━━ PAGE EXCERPT ━━
I wouldn’t like it op and in the twenty years I have lived on my road have never seen anyone do this on my road or anywhere near where I live.

invisiblereally · 30/12/2021 12:56

Well said @LuluBlakey1 !! SmileSmile

There are clearly some housing neighbourhoods where it is necessary and the norm to hang out washing at the front.

That was a really interesting personal history about your grandparents roads

I agree with you and so do many others, that OP is unlucky with these new anti social neighbours. And it's ok for her to say so on this anonymous site.

It sounds like OP isn't UK as she talked about it being 30 degrees out. It sounds like it isn't the norm in her area either.

I think it's nice when people take pride in their home & contribute to keeping the area lovely.

Bovrilly · 30/12/2021 13:01

I understand the problems with noise and parking, but how is drying your washing at the front instead of the back antisocial? I can see some people don't like it, but why does it bother you?

LetHimHaveIt · 30/12/2021 13:08

Jesus. I really do think people need to stop using the US as an exemplar of how people should behave in a given neighbourhood. It's a marvellous country with much to recommend it, but on balance I'd really rather people were allowed to hang their washing out than use a Remington pump-action 7600 to blast the head off, say, a jogger/child/Postmates driver.

Coffee4685 · 30/12/2021 13:12

The music blaring - I’m with you

The car - ditto

The washing out front? STFU. As someone who has been given grief for having the temerity to hang my clean laundry (yes, that includes pants!) in the comfort of my own back garden, I can’t fathom why anyone would clench at the sight of clean clothes…

’every-time we drive/walk past we see their washing. We see it from our bedroom & my DH's office’

Then stop looking. And get a life!

whereismumhiding3 · 30/12/2021 13:14

It does bother her though
Bovrilly and OP explained why. I think it's ok for PPs who aren't as interested in their neighbourhood looking nice to say that is how they feel, but I think it's belittling for PPs to tell OP she isn't allowed to have a viewpoint that's different.
━━━
[PROMPT A]:
Quote the forum thread about hanging washing, starting with "invisiblereally · 30/12/2021" and going on through "at the front.".
[PROMPT B]:
In the forum thread about hanging washing, what does invisiblereally say makes it sound like OP isn't in the UK?
━━ RECORDED DATA ━━
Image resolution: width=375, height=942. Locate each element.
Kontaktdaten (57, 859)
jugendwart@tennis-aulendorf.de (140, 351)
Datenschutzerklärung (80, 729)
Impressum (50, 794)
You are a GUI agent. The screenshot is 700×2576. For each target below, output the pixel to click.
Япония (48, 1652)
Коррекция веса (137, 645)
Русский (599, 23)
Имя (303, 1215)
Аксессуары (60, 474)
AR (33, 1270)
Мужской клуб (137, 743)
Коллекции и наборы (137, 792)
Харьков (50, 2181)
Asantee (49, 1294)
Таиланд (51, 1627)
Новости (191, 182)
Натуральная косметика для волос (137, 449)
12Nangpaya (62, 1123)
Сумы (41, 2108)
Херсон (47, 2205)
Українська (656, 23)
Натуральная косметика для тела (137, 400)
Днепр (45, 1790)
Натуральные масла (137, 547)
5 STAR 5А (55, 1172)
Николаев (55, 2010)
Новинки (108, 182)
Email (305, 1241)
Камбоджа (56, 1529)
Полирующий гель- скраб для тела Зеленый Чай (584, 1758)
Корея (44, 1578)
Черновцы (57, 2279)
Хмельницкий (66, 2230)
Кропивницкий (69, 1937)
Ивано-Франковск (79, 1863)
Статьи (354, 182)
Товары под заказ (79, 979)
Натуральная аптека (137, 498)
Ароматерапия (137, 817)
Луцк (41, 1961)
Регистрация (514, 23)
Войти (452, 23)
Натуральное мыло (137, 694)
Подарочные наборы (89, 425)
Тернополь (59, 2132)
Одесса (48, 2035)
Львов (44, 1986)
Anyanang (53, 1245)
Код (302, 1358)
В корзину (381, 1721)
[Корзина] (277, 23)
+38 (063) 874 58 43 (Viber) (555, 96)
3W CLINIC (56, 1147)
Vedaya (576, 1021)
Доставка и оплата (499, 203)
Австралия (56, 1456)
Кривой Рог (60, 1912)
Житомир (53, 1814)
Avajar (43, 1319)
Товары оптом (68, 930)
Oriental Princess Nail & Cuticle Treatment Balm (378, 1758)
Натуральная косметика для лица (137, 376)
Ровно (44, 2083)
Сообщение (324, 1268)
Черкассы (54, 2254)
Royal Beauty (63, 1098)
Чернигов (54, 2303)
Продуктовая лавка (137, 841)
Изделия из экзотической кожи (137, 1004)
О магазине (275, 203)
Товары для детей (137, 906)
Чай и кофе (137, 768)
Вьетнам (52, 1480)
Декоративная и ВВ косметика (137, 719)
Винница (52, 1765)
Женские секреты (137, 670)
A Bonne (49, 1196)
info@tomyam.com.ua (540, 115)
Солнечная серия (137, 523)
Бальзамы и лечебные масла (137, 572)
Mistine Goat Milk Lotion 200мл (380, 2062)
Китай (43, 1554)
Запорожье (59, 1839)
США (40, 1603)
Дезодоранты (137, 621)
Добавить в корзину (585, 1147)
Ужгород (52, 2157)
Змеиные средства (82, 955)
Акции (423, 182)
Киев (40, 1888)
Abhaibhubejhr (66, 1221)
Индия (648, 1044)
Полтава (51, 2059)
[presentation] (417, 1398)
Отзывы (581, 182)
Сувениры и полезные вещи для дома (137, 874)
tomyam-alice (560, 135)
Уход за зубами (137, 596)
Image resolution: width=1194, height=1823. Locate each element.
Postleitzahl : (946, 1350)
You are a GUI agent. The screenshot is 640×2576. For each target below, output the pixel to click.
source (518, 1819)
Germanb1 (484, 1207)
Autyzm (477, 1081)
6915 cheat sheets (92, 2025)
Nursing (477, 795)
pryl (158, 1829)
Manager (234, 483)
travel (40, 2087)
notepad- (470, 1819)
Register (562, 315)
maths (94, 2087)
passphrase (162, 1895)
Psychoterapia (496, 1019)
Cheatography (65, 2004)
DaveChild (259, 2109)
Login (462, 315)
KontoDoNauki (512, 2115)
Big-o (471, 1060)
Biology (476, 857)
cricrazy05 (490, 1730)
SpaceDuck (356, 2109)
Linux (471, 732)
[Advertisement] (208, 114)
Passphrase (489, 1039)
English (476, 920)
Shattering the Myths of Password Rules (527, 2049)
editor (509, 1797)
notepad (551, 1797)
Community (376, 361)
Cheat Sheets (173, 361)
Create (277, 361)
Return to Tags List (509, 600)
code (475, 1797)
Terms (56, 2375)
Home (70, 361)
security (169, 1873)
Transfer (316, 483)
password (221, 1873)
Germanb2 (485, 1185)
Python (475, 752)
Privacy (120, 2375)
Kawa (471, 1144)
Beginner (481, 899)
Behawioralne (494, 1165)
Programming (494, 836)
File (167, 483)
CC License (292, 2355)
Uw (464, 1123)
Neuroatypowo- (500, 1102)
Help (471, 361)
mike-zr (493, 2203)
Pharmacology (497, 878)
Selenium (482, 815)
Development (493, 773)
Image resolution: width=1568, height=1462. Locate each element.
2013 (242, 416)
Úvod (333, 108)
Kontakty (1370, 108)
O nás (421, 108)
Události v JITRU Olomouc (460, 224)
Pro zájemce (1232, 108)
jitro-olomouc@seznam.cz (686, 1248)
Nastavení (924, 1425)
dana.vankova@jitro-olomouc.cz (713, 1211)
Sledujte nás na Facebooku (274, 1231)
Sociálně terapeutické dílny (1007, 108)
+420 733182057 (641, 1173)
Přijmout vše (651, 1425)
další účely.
━━━
[ANSWER SPACE A]:
invisiblereally · 30/12/2021 12:56

Well said @LuluBlakey1 !! SmileSmile

There are clearly some housing neighbourhoods where it is necessary and the norm to hang out washing at the front.

[ANSWER SPACE B]:
OP talked about it being 30 degrees out.